22 de julio de 1929. Julio Bonini vivía en el barrio de Palermo y tenía dos novias: una oficial y otra clandestina. La primera, con la que tendría tres hijos e increíblemente se casaría, se llamaba María Luisa Moneta; la segunda, una telefonista que se había quedado sin trabajo, repudiada por su familia por descarriada, Virginia Donatelli. Ambas mujeres, que sabían la existencia la una de la otra, le repetían hasta el cansancio lo mismo a Julio: ¿ella o yo? Digamos que no moraba precisamente en un palacio del placer. Este hombre de 35 años, chofer de un elegante automóvil Rugby 29, no encontró una salida pacífica para terminar con este embrollo.

Julio buscó a Virginia y le dijo que a pesar de que se amaban, a pesar de lo que sentían en la piel y de que habían vivido juntos un tiempo hermoso, también era verdad que se peleaban mucho, que ya no reían con alegría, y que él quería interrumpir la relación. La discusión subió de tono, empezaron los gritos, las palabras rudas y los insultos. Virginia lo habría atacado con un cuchillo y Julio le dio un martillazo en la cabeza. Momentos después, descubrió horrorizado que la había matado. Llegó a la casa su cuñada. Julio se quería entregar. Ella le dijo que primero llame a su marido. El hermano llegó al lugar de los hechos y convenció a Julio de no ir a la policía. Le repetía para tranquilizarlo que ya no había remedio, que no había forma de devolverle la vida a la muchacha. Iban a necesitar todas las manos y decidieron ayudarlo. ¿No es amor y ayuda lo que esperamos de la familia aunque haya un cadáver entre nosotros? Los tres comenzaron a desmembrar el cuerpo de la joven, envolvieron los pedazos, y en varios viajes de colectivo fueron dejando los miembros por distintos puntos de Buenos Aires.

Al día siguiente, se encontró en los Lagos de Palermo, enrollado en arpillera y atado con alambre de enfardar, un torso de mujer. Buscaron con buzos pero no había nada más en el agua. La policía recorrió la ciudad rastreando las otras partes: primero apareció la cabeza en Puerto Nuevo y, luego, los brazos y las piernas en un canal de una zona despoblada de Palermo.

Los diarios explotaron; el público se obsesionó.

Por el reconocimiento de las huellas dactilares, método que se había estrenado unas décadas atrás en la misma ciudad, dieron con la identidad de la víctima.

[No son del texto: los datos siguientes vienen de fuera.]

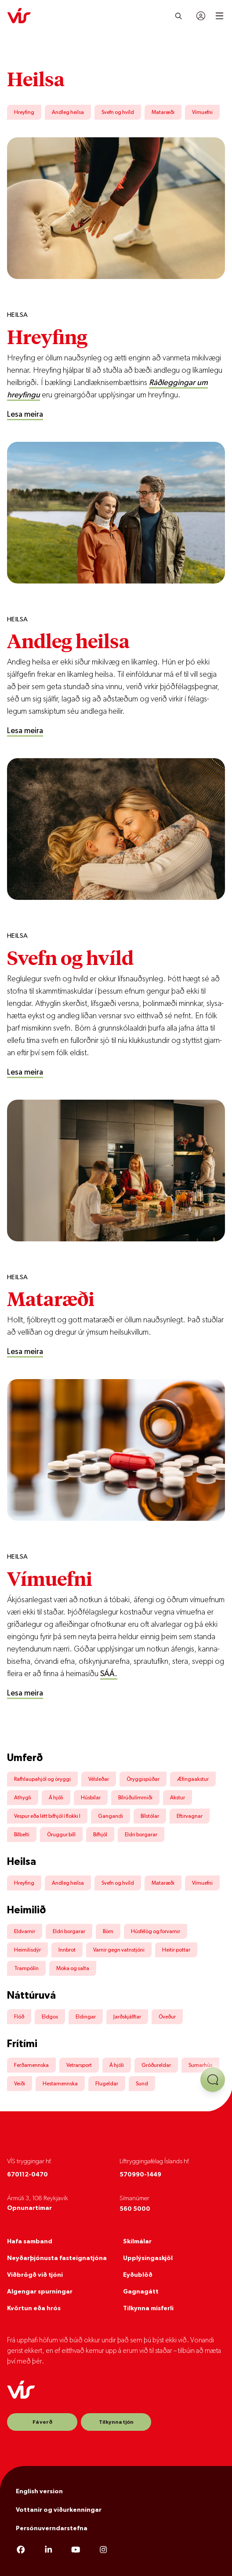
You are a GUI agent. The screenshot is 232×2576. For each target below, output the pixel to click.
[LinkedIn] (49, 2550)
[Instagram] (103, 2550)
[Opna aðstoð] (212, 2079)
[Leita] (178, 16)
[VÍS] (19, 16)
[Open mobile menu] (219, 16)
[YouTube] (76, 2550)
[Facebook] (21, 2550)
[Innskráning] (200, 16)
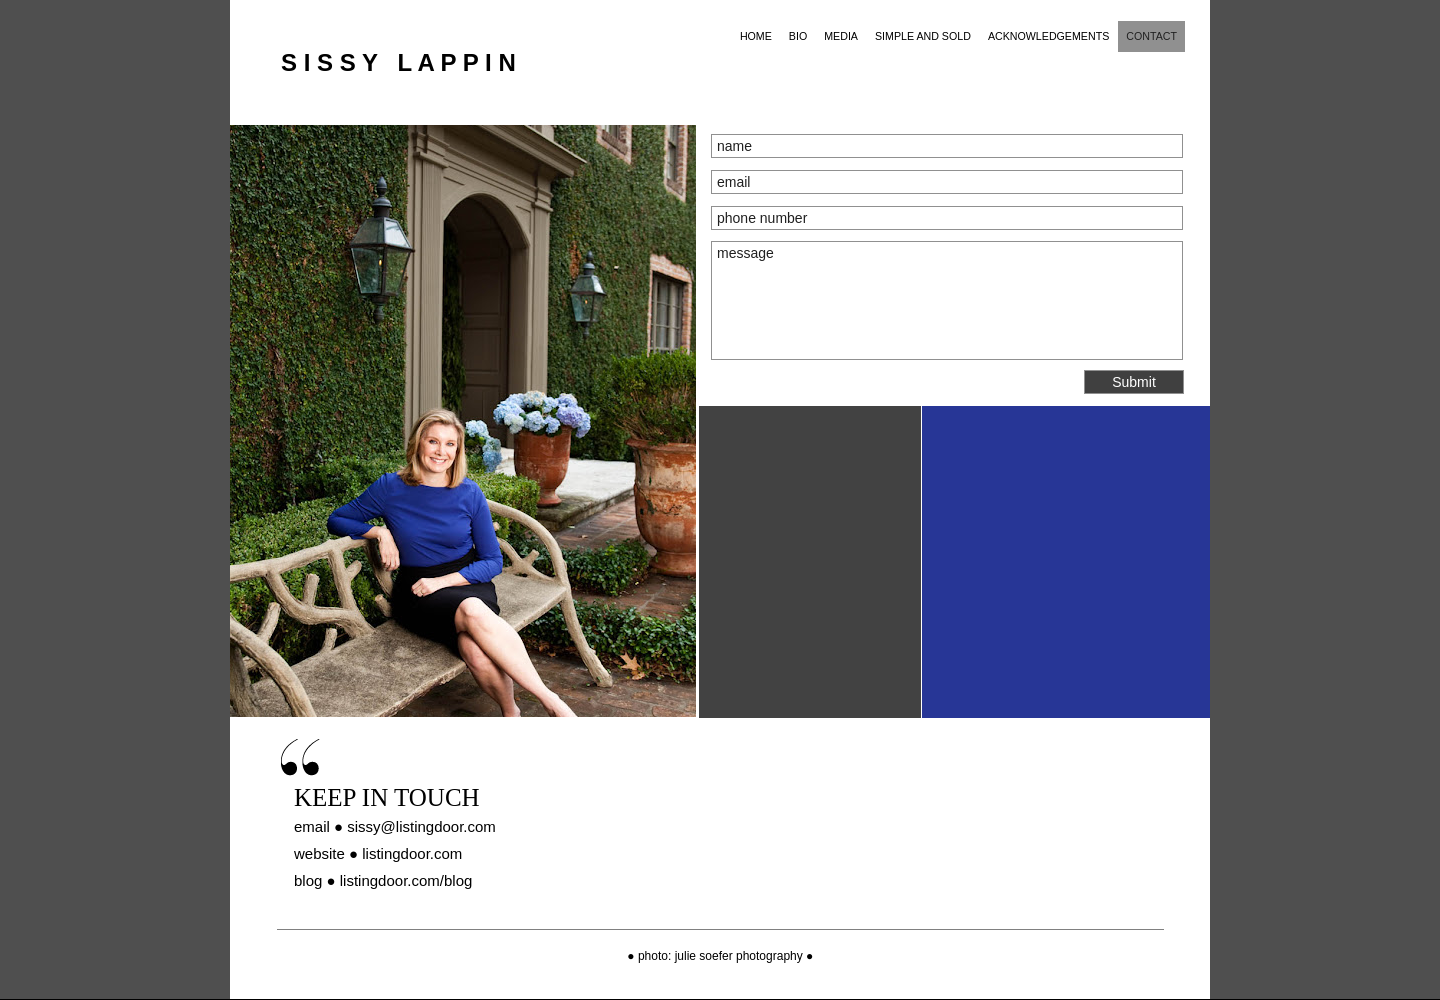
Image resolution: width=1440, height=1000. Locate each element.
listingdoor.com (412, 853)
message (947, 300)
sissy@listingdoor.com (421, 826)
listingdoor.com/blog (406, 880)
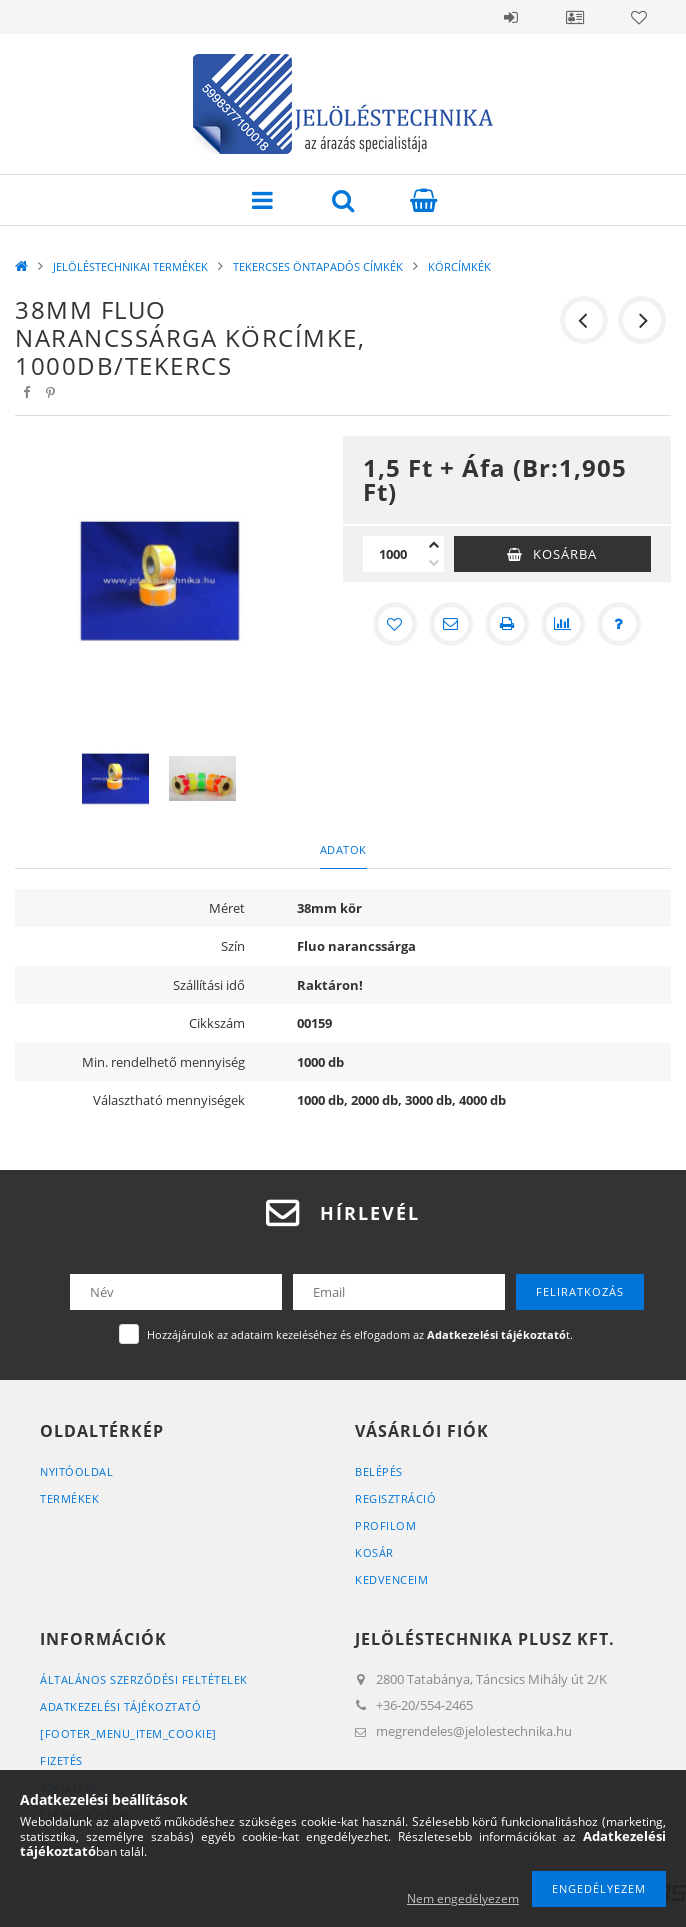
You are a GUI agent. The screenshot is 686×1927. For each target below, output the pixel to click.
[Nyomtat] (507, 624)
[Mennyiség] (393, 554)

La policía investigó el origen de la tela arpillera. El vendedor recordó que le dio unas bolsas, para que no se manche, a un hombre joven que maneja un lujoso Rugby 29 que se había averiado. Solo existían 6 autos de estos en la ciudad. Entrevistaron a los propietarios. El último era el patrón de Julio Bonini.

Sin tener demasiadas pruebas, la policía detuvo al sospechoso. Al comienzo Julio lo negó, pero la culpa lo quebró y escupió todo lo que tenía atravesado en el alma. Contó que quiso dejar a la mujer, el martillazo desafortunado, y la ayuda de su hermano y su cuñada para trozar y repartir el cuerpo.

La sentencia: homicidio simple, 25 años de prisión. Como el descuartizamiento ocurrió con la víctima muerta, no lo consideraron ensañamiento, sino una forma de evadir el castigo. No se aceptó el atenuante de emoción violenta propuesto por la defensa y se dijo que hubo premeditación. A los cómplices les dieron penas menores.

Una vez detenido, Julio recibió miles de cartas de gente que seguía el caso por los periódicos. Le hablaron de Dios, se sintió del bando de los peores pecadores y tuvo una crisis religiosa. Días después, fue bautizado por el cura Miguel de Andrea (personaje relacionado con la Liga Patriótica, entidad responsable del asesinato de los 1500 obreros de la Patagonia Rebelde). Luego, se casó con su novia oficial, María Luisa Moneta. Todo esto quedó documentado con lujo de detalles en los diarios de la época.

La historiadora Silvana Cecarelli cuenta en su libro ¨Prisioneros en el fin del mundo¨ que Bonini estuvo alojado, en compañía de los reclusos más bravos del país, en el terrible y emblemático penal de Ushuaia (esa mole amarilla, cerca del centro de la ciudad, que hoy funciona como museo y sigue acobardando a los más valientes visitantes).

Después de muchos inviernos en los que le fue perdiendo el miedo al frío y a la nieve, Julio cumplió con buena conducta, y sin nuevos accidentes, su condena. En algún momento salió libre y volvió a Buenos Aires con malignas arrugas en el rostro.